Pardiso Optimization

TD5 · ‎12-11-2018

Hello,

i am currently solving a relatively small system of equations (3000-10000 equations), but since i have to solve it millions of times, each time with slightly different system matrices and right hand sides, it still takes a lot of time overall. So now i am trying to shave a few more ms off. My system matrix is real, not symmetric and contains about five nonzero entries per row. So now i am wondering how to optimize the problem further. I already did the following: Call phase=13 only for the first solve, then swith to phase=23 and reuse pt. This saved about 30% calculation time.

Iparm(24)=10 also saved some time, but unfortunately only in Debug mode.
Iparm(2)=0 shaved a few ms off as well.

I Also have a few questions: Is structurally symmetric == symmetric? I thought structurally symmetric meant that the pattern of nonzero entries is symmetric, which should be the case for my matrix, but using mtype=1 resulted in an access violation in pardiso.

My system matrix does not change very much from iteration to iteration. About half the equations stay the same, i can also predict quite well which equations stay the same. Is there any way to abuse that to speed up the solution?

Also, are there maybe other solvers that may be better suited for my problem?

The function is down below, an example matrix in csr format can be found here: http://s000.tinyupload.com/?file_id=00837828014833851584
Any help is very appreciated! Even the smallest gain in execution speed will help me a great deal.

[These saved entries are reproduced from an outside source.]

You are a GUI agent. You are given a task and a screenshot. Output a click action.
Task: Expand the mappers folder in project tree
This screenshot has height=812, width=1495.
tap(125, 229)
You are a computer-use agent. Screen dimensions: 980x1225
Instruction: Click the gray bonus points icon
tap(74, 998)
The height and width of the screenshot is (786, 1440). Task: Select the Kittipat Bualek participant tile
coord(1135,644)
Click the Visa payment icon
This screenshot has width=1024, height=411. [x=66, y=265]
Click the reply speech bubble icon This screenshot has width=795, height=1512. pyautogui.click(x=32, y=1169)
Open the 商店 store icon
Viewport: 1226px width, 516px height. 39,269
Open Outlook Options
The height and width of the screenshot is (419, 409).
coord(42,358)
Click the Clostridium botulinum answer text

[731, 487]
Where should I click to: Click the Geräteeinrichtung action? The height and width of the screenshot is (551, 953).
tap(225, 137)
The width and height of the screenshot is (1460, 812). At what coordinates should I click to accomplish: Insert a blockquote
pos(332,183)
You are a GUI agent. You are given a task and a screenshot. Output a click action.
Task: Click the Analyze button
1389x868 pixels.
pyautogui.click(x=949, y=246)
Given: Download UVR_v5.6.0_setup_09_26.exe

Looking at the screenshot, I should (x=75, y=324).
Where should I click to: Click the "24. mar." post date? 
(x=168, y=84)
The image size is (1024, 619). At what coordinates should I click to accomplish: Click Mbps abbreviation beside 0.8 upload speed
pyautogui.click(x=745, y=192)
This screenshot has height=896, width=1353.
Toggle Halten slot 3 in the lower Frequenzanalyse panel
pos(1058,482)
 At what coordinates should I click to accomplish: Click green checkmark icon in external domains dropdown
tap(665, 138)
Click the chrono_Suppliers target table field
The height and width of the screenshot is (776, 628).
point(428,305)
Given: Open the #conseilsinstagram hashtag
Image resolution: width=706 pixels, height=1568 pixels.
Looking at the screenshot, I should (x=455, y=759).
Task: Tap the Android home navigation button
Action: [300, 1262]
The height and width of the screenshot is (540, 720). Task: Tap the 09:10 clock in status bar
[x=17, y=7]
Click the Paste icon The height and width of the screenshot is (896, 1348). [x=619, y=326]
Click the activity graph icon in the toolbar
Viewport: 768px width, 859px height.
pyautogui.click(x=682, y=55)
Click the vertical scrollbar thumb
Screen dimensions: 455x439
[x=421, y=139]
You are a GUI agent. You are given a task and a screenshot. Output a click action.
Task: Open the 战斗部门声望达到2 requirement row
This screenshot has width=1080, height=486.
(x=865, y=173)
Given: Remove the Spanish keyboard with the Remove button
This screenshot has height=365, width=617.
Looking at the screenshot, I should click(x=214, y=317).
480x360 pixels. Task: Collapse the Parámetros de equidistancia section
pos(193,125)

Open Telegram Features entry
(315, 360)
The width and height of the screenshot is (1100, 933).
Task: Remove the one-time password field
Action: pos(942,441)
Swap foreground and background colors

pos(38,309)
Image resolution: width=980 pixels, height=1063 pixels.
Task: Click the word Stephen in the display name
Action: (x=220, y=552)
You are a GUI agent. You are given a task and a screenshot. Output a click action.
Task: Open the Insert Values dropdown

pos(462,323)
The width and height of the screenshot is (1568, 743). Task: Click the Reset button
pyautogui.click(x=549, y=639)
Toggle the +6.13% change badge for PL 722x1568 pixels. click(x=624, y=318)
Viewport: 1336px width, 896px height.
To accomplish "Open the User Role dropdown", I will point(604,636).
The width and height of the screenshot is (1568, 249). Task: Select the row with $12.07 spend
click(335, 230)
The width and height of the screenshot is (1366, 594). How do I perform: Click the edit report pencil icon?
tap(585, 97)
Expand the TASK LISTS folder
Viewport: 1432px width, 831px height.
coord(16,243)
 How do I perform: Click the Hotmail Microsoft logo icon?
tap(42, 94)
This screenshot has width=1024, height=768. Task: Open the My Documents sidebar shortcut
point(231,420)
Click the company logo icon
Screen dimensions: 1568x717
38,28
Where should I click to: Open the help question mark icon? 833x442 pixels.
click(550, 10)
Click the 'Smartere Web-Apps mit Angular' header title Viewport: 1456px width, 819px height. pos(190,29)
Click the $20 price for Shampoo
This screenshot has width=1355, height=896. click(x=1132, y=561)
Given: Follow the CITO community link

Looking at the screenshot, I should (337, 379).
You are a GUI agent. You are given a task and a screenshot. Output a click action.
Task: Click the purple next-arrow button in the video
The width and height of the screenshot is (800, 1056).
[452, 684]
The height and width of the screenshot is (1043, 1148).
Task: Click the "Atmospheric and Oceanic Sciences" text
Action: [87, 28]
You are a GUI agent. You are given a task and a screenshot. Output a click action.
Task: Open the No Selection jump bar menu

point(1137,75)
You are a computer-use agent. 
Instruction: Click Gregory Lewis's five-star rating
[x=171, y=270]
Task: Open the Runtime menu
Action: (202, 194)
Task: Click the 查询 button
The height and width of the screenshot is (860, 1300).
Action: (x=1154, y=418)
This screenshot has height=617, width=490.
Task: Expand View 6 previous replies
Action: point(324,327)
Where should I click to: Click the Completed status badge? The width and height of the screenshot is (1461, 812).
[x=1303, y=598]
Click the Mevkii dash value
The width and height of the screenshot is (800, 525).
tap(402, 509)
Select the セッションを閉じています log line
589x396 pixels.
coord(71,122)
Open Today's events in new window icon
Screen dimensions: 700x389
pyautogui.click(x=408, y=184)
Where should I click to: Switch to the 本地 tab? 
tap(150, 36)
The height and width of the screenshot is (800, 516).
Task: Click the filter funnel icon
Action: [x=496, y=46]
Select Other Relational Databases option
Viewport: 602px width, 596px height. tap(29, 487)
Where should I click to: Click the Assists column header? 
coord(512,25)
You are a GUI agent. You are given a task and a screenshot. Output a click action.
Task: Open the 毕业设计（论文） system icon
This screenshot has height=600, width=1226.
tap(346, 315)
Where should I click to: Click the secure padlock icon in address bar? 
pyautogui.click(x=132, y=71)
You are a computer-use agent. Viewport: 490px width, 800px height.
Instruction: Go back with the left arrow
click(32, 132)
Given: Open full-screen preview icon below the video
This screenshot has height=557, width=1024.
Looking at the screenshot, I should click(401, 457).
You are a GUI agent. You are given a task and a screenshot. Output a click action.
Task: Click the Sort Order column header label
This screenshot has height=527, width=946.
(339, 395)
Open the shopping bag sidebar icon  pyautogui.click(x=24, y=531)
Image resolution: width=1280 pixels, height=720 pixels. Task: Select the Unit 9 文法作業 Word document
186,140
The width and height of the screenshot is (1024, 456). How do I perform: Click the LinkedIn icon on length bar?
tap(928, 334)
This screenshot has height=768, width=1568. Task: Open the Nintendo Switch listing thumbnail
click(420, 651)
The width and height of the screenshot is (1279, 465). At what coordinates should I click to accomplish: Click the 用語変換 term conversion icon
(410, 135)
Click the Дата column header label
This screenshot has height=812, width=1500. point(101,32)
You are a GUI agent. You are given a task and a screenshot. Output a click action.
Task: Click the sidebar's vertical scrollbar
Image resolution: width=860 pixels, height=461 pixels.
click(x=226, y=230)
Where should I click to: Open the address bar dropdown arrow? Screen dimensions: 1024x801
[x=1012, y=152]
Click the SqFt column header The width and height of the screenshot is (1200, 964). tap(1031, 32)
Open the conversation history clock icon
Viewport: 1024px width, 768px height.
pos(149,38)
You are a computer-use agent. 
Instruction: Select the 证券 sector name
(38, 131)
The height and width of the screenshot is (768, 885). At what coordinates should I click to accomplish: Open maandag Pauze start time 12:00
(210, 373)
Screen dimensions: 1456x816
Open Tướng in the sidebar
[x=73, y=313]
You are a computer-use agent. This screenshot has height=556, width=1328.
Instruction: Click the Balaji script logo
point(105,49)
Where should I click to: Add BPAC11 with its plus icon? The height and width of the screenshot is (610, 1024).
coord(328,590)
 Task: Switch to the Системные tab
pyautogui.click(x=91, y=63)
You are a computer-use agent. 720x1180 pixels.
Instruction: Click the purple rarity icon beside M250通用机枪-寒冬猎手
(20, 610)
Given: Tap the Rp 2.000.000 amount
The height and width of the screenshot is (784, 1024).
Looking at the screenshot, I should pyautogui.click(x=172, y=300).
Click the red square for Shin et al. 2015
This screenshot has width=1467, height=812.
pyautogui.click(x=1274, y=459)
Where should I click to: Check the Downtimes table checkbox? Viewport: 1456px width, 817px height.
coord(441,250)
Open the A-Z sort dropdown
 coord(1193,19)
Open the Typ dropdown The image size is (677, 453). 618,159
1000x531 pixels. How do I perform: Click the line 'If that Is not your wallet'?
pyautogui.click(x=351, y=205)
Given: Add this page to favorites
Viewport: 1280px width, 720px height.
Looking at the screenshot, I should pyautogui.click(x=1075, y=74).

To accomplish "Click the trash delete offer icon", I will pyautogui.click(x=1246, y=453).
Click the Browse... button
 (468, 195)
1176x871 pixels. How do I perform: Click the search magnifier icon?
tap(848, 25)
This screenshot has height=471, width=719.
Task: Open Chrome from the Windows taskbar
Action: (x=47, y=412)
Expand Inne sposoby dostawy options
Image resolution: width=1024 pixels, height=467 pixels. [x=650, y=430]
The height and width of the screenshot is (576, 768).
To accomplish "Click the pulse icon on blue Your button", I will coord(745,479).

SUBROUTINE QOED_SOLVE_PARDISO_S(A,ia,ja,pt,schleife, ZUST, GIT, SYS)
    USE MODULE_QOED_SUB

    IMPLICIT NONE
    TYPE(GITTER(GIT%NX,GIT%NY))                                     ,INTENT(IN)             :: GIT
    INTEGER             , DIMENSION(GIT%NX*GIT%NY+1)                ,INTENT(IN)             :: ia
    INTEGER             , DIMENSION(GIT%NX*(GIT%NY-2)*5+2*GIT%NX)   ,INTENT(IN)             :: ja
    REAL(KIND=8)        , DIMENSION(GIT%NX*(GIT%NY-2)*5+2*GIT%NX)   ,INTENT(IN)             :: A
    TYPE(ZUSTAND(GIT%NX,GIT%NY))                                    ,INTENT(INOUT)          :: ZUST
    TYPE(SYSTEMMATRIX(GIT%NX,GIT%NY))                               ,INTENT(IN)             :: SYS
    INTEGER                                                         ,INTENT(IN)             :: schleife
    INTEGER                                                                                 :: maxfct,mnum
    INTEGER                                                                                 :: mtype
    INTEGER                                                                                 :: phase
    INTEGER                                                                                 :: n
    INTEGER                                                                                 :: nrhs
    INTEGER                                                                                 :: error
    INTEGER(KIND=8) , DIMENSION(64)                            , INTENT(INOUT)             :: pt
    INTEGER(KIND=8) , DIMENSION(64)                                                        :: pt_temp!Internal pardiso data storage, initialized to zero, needs to be saved for following pardiso calls or memory leaks can occur
    INTEGER                                                                                 :: msglvl !PARDISO Output, 1-> generate statisitical output
    INTEGER          , DIMENSION(64)                                                        :: IPARM
    INTEGER          , DIMENSION(GIT%NX*GIT%NY)                                             :: PERM

    MSGLVL=2
    PERM=0
    phase=23
    mtype=11
    error=0
    nrhs=1
    mnum=1
    maxfct=1
    mnum=1

    n=GIT%NX*GIT%NY
    iparm=0_8

    CALL PARDISOINIT(pt_temp,mtype,iparm)
    if (schleife == 1) then
        pt=pt_temp
        phase=13
        endif

    CALL PARDISO(pt, maxfct, mnum, mtype, phase, n, a, ia, ja, perm, nrhs, iparm, msglvl, SYS%RHS, ZUST%P0, error)

END SUBROUTINE

The picture is for the first call, subsequent calls need significantly less time for malloc.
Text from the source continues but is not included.